The number of protons present in the nucleus of a neutral atom is always equal to that of the electrons that are rotating in their respective orbits. An atom in a neutral state has the same number of negative charges as positive charges.
Electro – movement
An atom can gain or yield electrons from its last orbit using chemical or electrical means and thus become a negative or positive ion of the element in question, except the atoms of the noble gases.
In that case we can say that it is the ion of a certain element such as, for example, hydrogen (H), copper (Cu), zinc (Zn), lead (Pb), etc.

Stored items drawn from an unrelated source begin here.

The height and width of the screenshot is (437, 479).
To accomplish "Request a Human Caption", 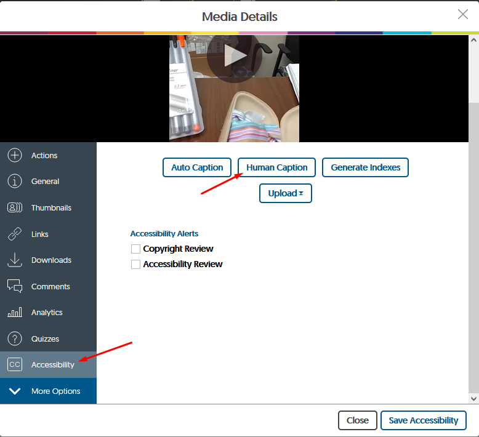I will pyautogui.click(x=276, y=167).
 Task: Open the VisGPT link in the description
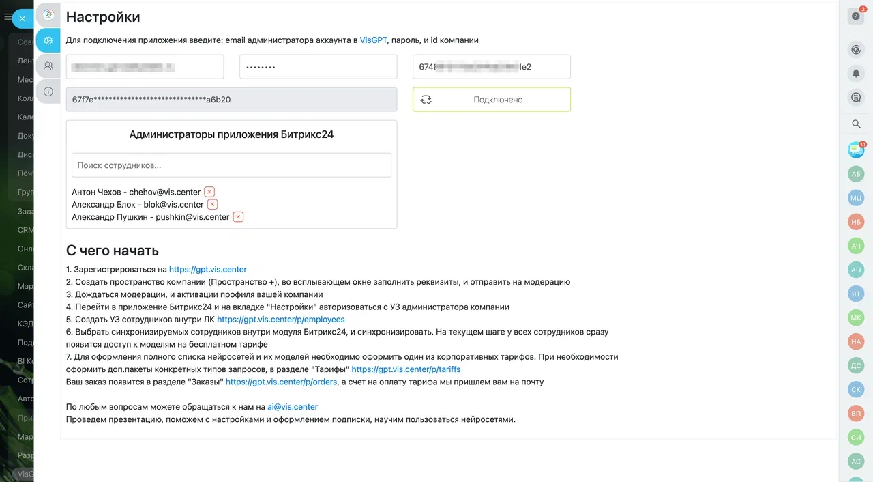pyautogui.click(x=373, y=40)
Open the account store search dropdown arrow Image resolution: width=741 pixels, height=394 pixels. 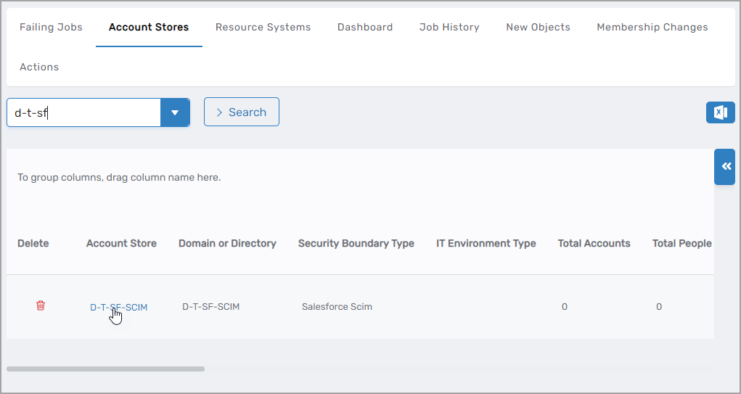(x=175, y=113)
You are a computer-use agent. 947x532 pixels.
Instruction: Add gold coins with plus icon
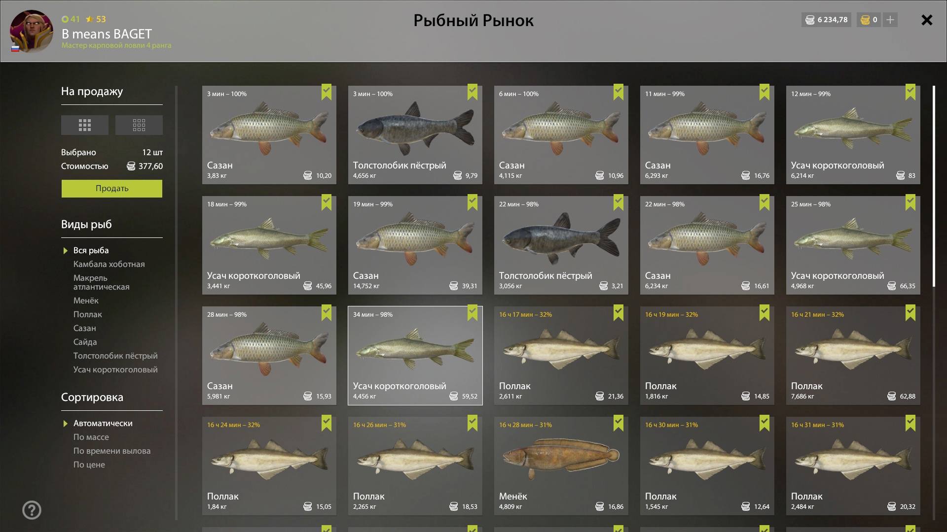(890, 20)
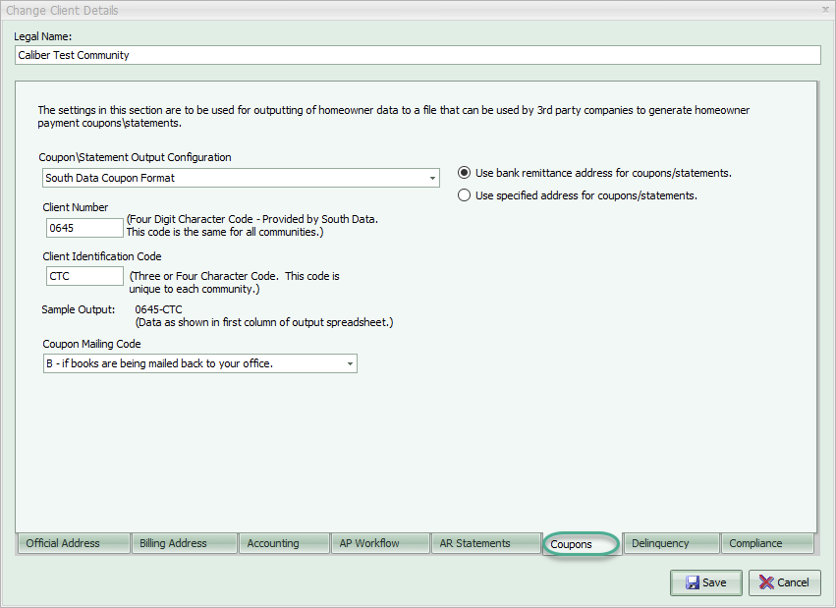Select the AR Statements tab
This screenshot has width=836, height=608.
485,543
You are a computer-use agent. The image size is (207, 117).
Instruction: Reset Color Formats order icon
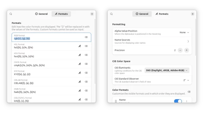(189, 92)
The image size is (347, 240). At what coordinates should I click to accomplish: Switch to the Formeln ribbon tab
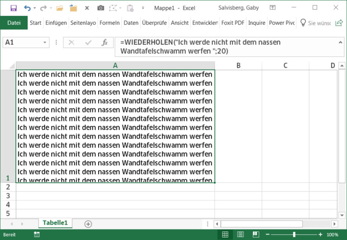[x=110, y=23]
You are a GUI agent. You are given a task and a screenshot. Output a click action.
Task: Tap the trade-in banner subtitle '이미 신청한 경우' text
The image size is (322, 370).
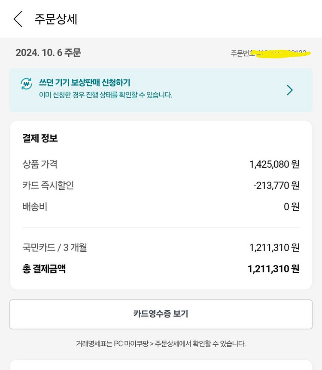click(x=106, y=95)
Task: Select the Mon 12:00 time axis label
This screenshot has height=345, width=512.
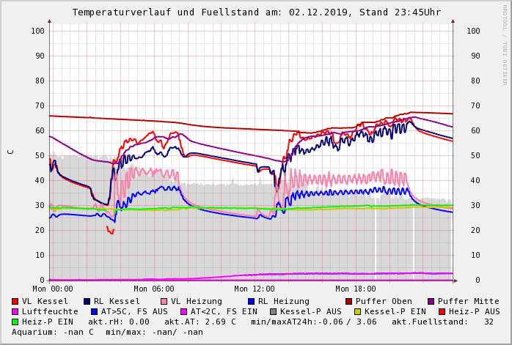Action: [254, 289]
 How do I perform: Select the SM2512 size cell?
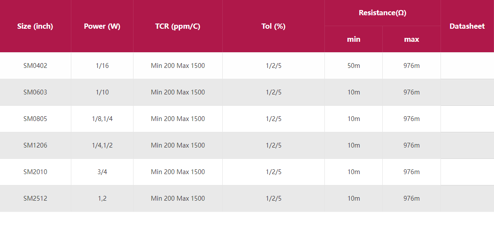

When the atom gives up or loses electrons, it becomes a positive ion or cation, since the number of positively charged protons will exceed that of negatively charged electrons. If, on the other hand, instead of giving up electrons, the atom captures or gains them in its last orbit, it becomes a negative ion or anion, as the number of negatively charged electrons is greater than the positive charge of the grouped protons. in the core. It is necessary to clarify that the maximum number of electrons that the last layer or orbit of an atom can contain is eight.